In looking at this list, together with others for the county, it now seems best to use the checklist in it's given (verbatim) form and then use a translation table to map each name to a current name.  Perhaps that should be qualified with a 'where possible'.  This allows the original definition to be preserved exactly and still used in conjunction with our modern list.  Also, we can continue to work on resolving the species whilst considering the list capture a job done.

This exercise has, as you might expect, thrown up more and more questions.  For example, there are a number of species that appear on first sight to be listed twice from their synonymy.  As an example, we see listed (Turner p112):

Crambus culmellus (Linn.) "Abundant everywhere".

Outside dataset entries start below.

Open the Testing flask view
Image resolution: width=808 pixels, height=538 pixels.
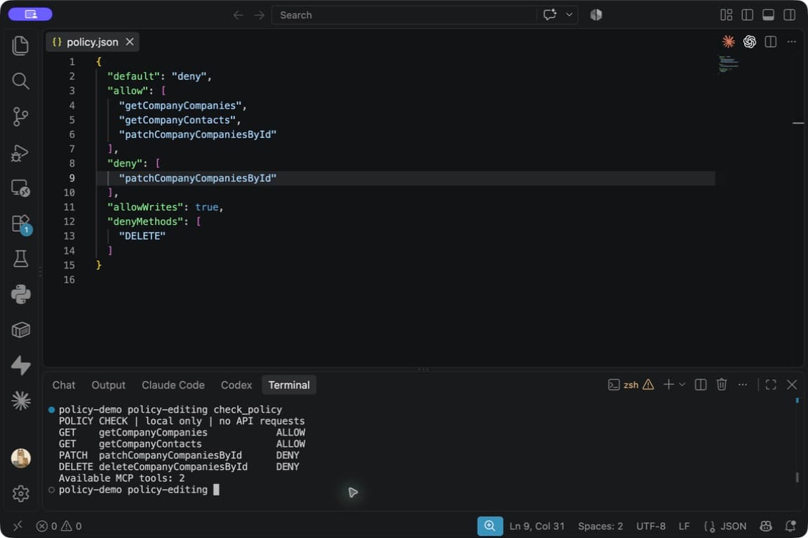[x=20, y=258]
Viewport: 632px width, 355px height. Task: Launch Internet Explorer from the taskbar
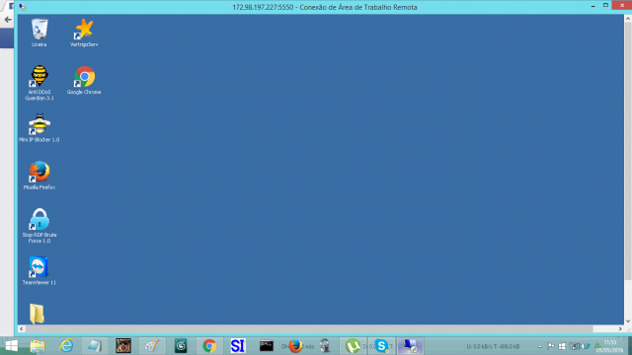click(66, 346)
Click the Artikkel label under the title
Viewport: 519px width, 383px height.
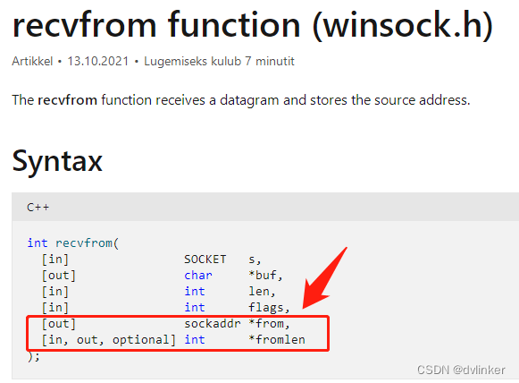(x=32, y=62)
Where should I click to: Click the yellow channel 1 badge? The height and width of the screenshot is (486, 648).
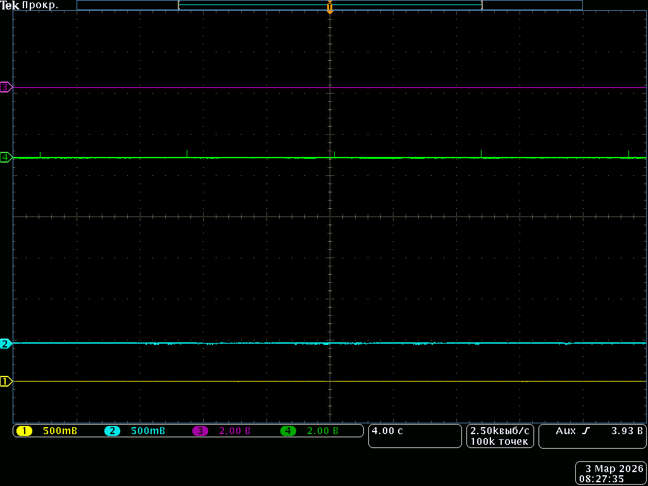(24, 431)
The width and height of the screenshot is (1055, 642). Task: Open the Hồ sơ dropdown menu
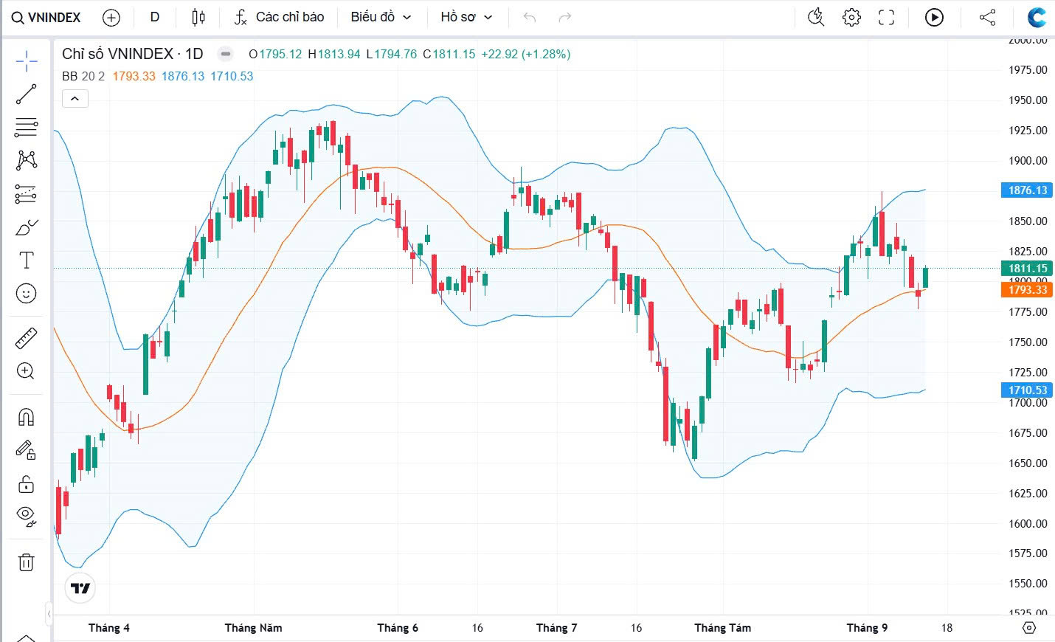point(466,17)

then (the following entry):

Crambus hortuellus (Hubn.) "Generally common in all parts and locally abundant".

It is not unreasonable, on first sight, to assume that either or both of these are Chrysoteuchia culmella (Linnaeus) as hortuella (Hubner) is a synonym for culmella. In this case, it is likely that since culmella auctt. is also a synonym for Agraphila straminella (D. & S.) which isn't on the list and surely should be he must mean this species.

So, on balance we assume that his Crambus culmellus = Agraphila straminella and his Crambus hortuellus = Chrysoteuchia culmella.

Again, I do find it hard to believe we have this legacy of confusion from a checklist that is only 50 years old.

Anyway, this will soon be in a fit state to put on the website for you to view and also to be used in conjunction with our current list.

No moths to report but I did see my first Orange Tip's Anthocharis cardamines (2 males) in the garden today (ST5715, VC9, Dorset).